I once saw a movie on the SyFy channel called Mansquito. I believe what I felt must have been comparable to what Lt. Randall felt fighting that monster.

After crying aloud in pain, I turned and saw a drunk, heavy girl holding a beer and a cigarette in one hand. She apologized – a lot – but really, when was the last time you burned a stranger with a cigarette? That sort of thing doesn’t happen. It’s like accidentally dropping a baby, or unintentionally selling state secrets to a Soviet Bloc country. Her kind of negligence was what put Nero in power.

As consolation, she showed me a mark on her arm where she had put a cigarette out by snuffing on her skin. How does that make me feel better? All I know now is that not only are you drunk, but you’ve also shown yourself to be a consistent idiot. To try and make her feel stupid, I took my elbow and put it on her forearm, so that the burn marks touched, and said, “High Five.” She didn’t get it.

The Unsung Heroes of ACL

I went to Austin City Limits yesterday with Blanton, and yes, it was great, but I can’t talk about that right now. My heart is so full for one specific issue that I have to pour it out before it starts to boil and I die. I think that’s what happens, from my rudimentary understanding of anatomy.

Sign language translators at music festivals.

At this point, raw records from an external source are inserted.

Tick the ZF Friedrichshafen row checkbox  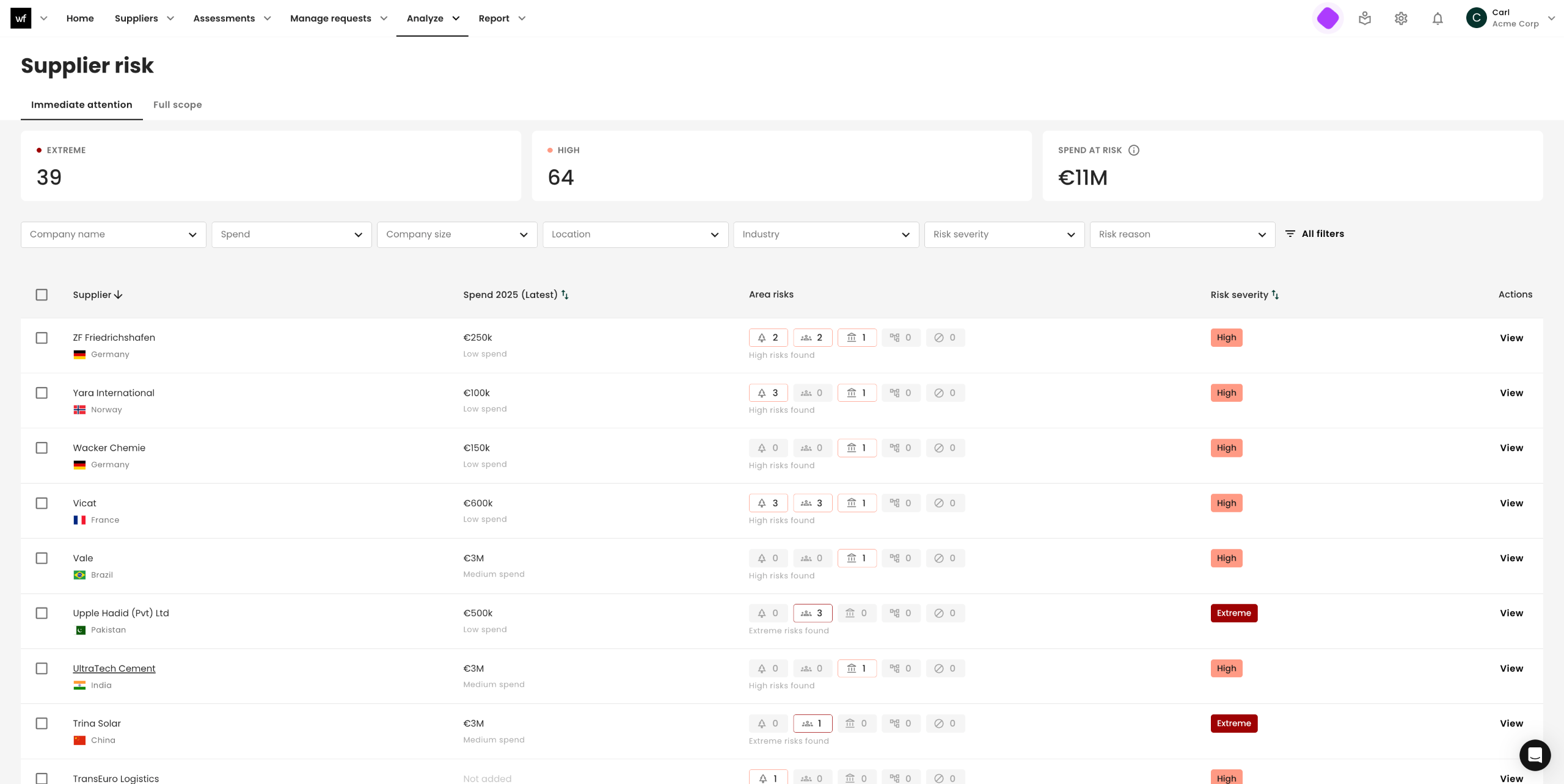(42, 338)
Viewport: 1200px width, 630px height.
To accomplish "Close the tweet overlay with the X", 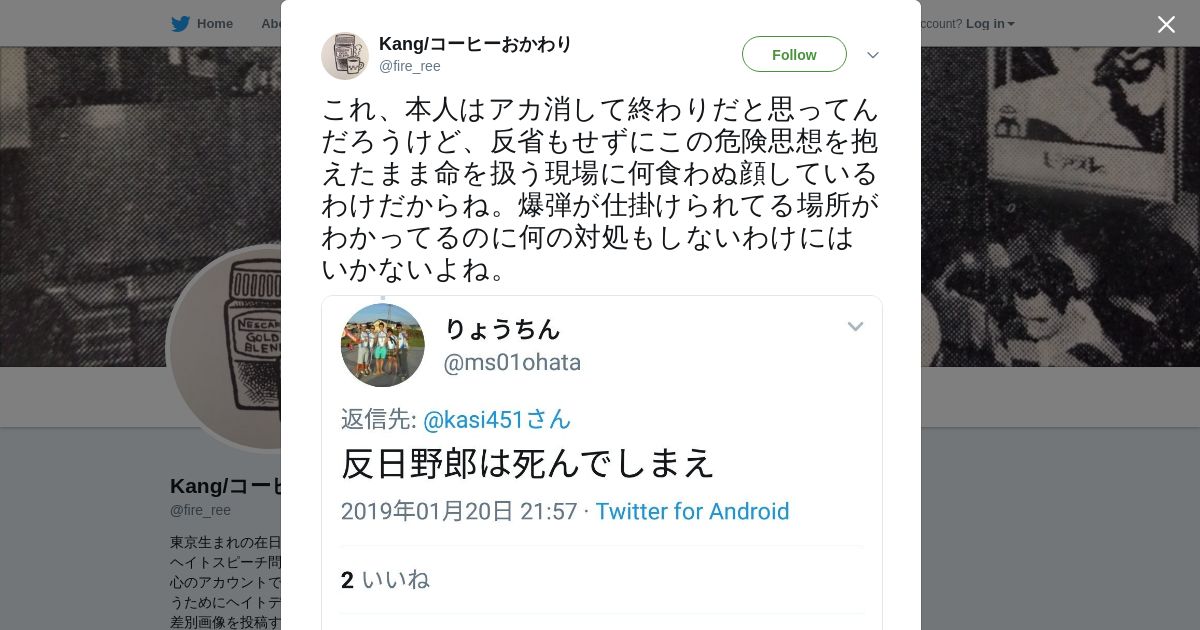I will click(x=1166, y=24).
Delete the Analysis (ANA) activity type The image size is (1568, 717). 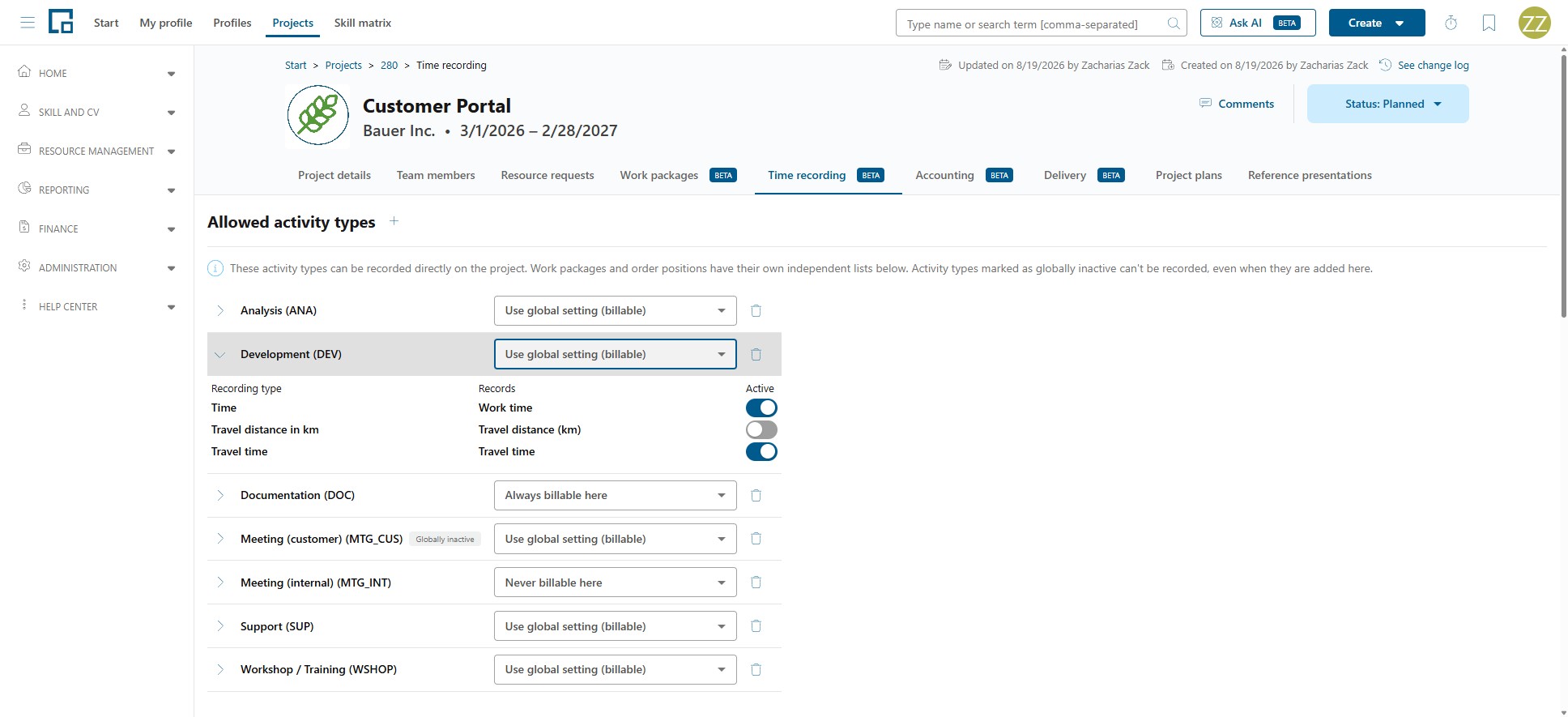756,311
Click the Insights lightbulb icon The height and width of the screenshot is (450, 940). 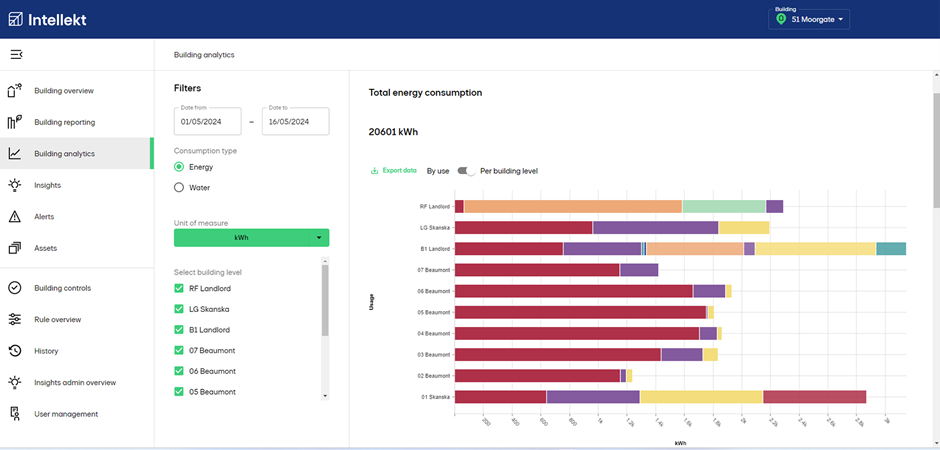[15, 185]
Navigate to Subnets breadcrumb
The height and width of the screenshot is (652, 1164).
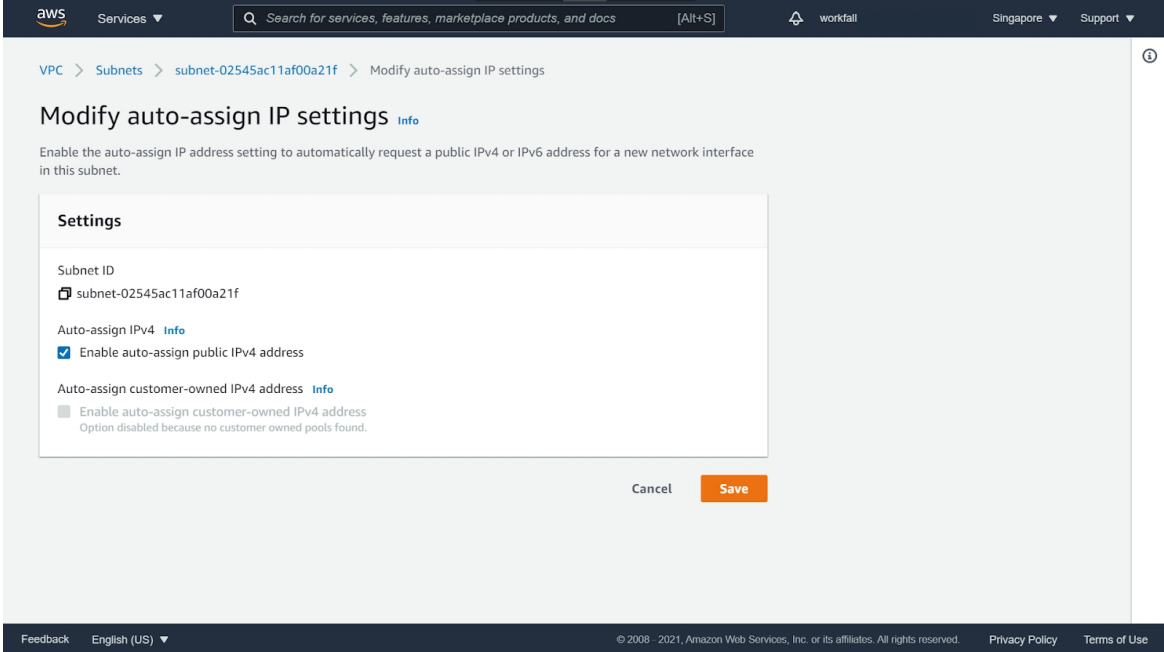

These women (I didn’t see any men) are valiant – they process live lyrics and output them into the sign language format deaf people have come to know and love, all while maintaining some semblance of rhythm and meter. The best part: I have no idea why.
There were translators at every show I saw, and they all behaved differently. At Phoenix, the translators was shuffling her feet like she was in a step train, pumping her knees like pistons while translating the stutters and French accent of the lead singer. During John Legend, another woman focused on communicating the whole sex appeal by slowly swaying her very wide and old body. She may have spoken with her hands, but she was communicating with her hips. And the last show, Kings of Leon, had a spotlight at an odd angle, illuminating only half of the translator, so that her signs became gigantic shadow puppets on the muslin that covered the speakers.
My personal favorite was the woman at Andrew Bird. That lady deserves a medal, or at least a VIP pass. Maybe some time at the autograph tent. She managed to communicate about half of Bird’s lyrics while keeping her involuntary laughter at her own incompetence to a minimum. This is not because she was bad – I think that she had ACL’s number one hands – but because Bird’s lyrics are so weird. There probably aren’t signs for words like “formaldehyde” and “anoanimal” and “vestments of translucent alabaster.” I’m pretty sure she translated that last one as “gown of see through rock.” I really don’t see another way to do it.
The best part was watching her try to communicate whistling, violin, and xylophone all at the same time; she had to find some way of expressing the idea of looping, but the best way she came up with was to try and stifle her laughter and point to her puckered lips, as if she was undergoing asphyxiation.
Deaf people can taste the delicious Sweet Leaf Tea, smell the weed smoke, feel the burning cigarette a drunk girl pushes into the flesh of their arm (and when you read deaf people, think Cass Trumbo), but they hear no noise. Really – why are deaf people going to a music festival?